И что теперь – церемония прощания на вокзалах и в аэропортах? На каких? Когда? И неясно, и фу! И тема закрыта!

Деканат решение кафедры поддержал. А для ректората доцент Клочков был предпенсионной мелочью. Был – хорошо. Нет – тоже хорошо. Вакансия.

Так что, по аудиториям, товарищи! Звонок! Звонок!

А в аудиториях – мажорский бунт. Невиданно! Неслыханно. Наглухо черные. Без грамма косметики. Девицы даже ногти свои пластиковые остригли. И никаких парфюмов. Только ладан. Откуда?

И сценарий – во всех группах одинаковый. Как будто эти сопляки и ссыкухи просчитывали. Как будто у них вообще есть хоть капля мозгов, чтобы мыслить стратегически. Но вот же – не ошиблись. Ни в чем. В словах было так:

– Минута молчания где?

– Фотографию в холле вы или мы?

– И это… парту откуда можно взять?

– Вы забыли нам сказать, что занятий не будет…

– А цветы мы купили. Много…

– Бойкот? Очень странно, что вы не отличаете бойкот от траура.

Траур – это когда тот, с кем ты хочешь поговорить, больше никогда не ответит. А для бойкота нужны живые… Так что не волнуйтесь, дорогие преподы, с вами мы будем разговаривать всегда.

И сели табором. Прямо на пол. Никакого опыта достойной скорби! Никакого представления! Полукругом, от парты, покрытой красной профсоюзной скатертью. Полукругом от огромной фотографии Клочкова. Он смотрит в окно, почти спина, но и полупрофиль. Кто-то отвлек его от троллейбуса двадцать второго маршрута, и на лице Клочкова счастливое детское удивление. И лысина глянцево светится, отражая солнце…

Рита по поручению деканата пришла и пересчитала всех по головам и пофамильно.

Очень хороший получился процент посещаемости. Образцовый. Скрябина в роддоме, Пастухов с переломами конечностей – в травмпункте, Говорушко женится, Крылова – тоже (нашли время!). Остальные – есть.

Рита осталась их охранять. Чтоб не сбежали. И чтобы дисциплина. Села на пол. Ей на пол нельзя. С таким диагнозом лучше не простужаться. Нельзя. Но иногда нужно.

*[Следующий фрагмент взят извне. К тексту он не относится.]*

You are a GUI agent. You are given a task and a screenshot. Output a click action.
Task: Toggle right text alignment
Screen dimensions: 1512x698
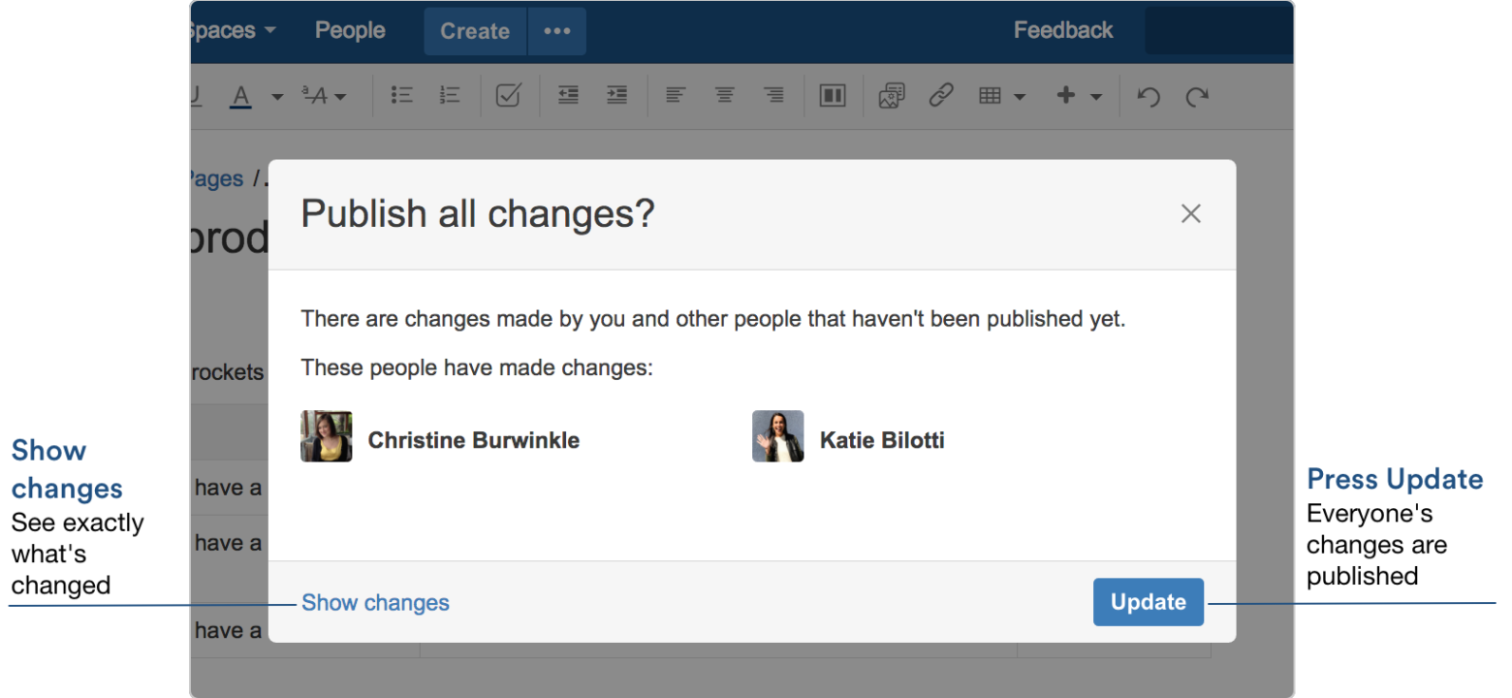773,95
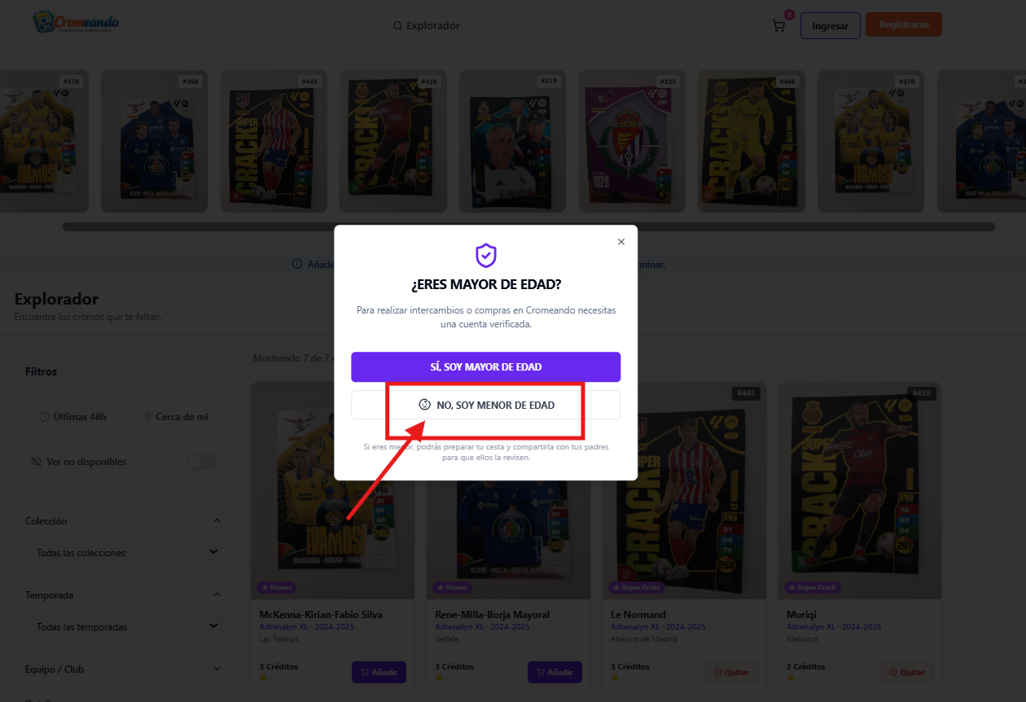Click the Ingresar button

[x=830, y=26]
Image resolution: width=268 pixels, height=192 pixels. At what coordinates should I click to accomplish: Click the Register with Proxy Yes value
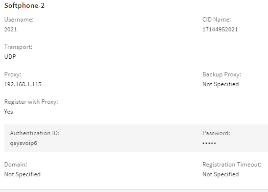(8, 112)
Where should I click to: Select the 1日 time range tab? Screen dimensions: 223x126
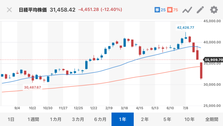[11, 119]
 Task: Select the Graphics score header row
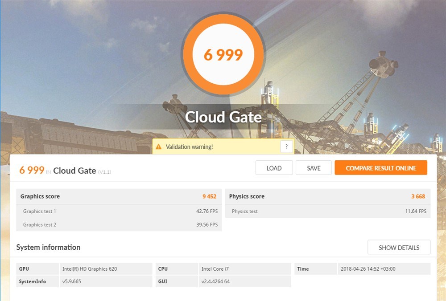click(119, 196)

В два часа пополудни эти мажоры обманным путем (по двадцать долларов каждому) выманили охранников и завладели кнопкой.

Дали звонок. Тридцать минут. Воробьи на крыльце оглохли. Весь корпус оглох, если разобраться. Там же еще автомобили стояли. Правильно? Ну не на такси же детям в университет ездить?

Вот. Автомобилисты сопровождали звонок сигналом. А кто дал право? И куда смотрела милиция?

А еще они аплодировали. Встали, наконец, с пола и аплодировали.

Сказано: никакого опыта достойной скорби.

Еще на парте, на красной скатерти, под фотографией, оставили записку: «Попробуйте только убрать!». Анна Аркадьевна не рискнула.

Сорок дней Клочков стоял в холле и удивлялся.

Через год забылось. Поутихло.

Через год «эти» просто обклеили весь третий этаж, особенно, конечно, кафедральную дверь, листочками. Фотография – та же. А внизу большими, от руки писаными буквами: «ДЕВЯТЬ ДНЕЙ, СОРОК ДНЕЙ, ГОД, ВСЕГДА. ПОМНИМ».

В середине восьмидесятых Таисия Яковлевна ездила в свадебное путешествие в Болгарию. Через комсомол и «Спутник». Сначала поездом до Русе, потом автобусом в Варну. В Русе бродили с мужем часов пять. Все столбы… все столбы, что поразило особенно, были заклеены там такими бумажками. «ДЕВЯТЬ ДНЕЙ, СОРОК ДНЕЙ, ГОД…»

По поводу «ВСЕГДА» Таисия Яковлевна не помнила. Было? Не было?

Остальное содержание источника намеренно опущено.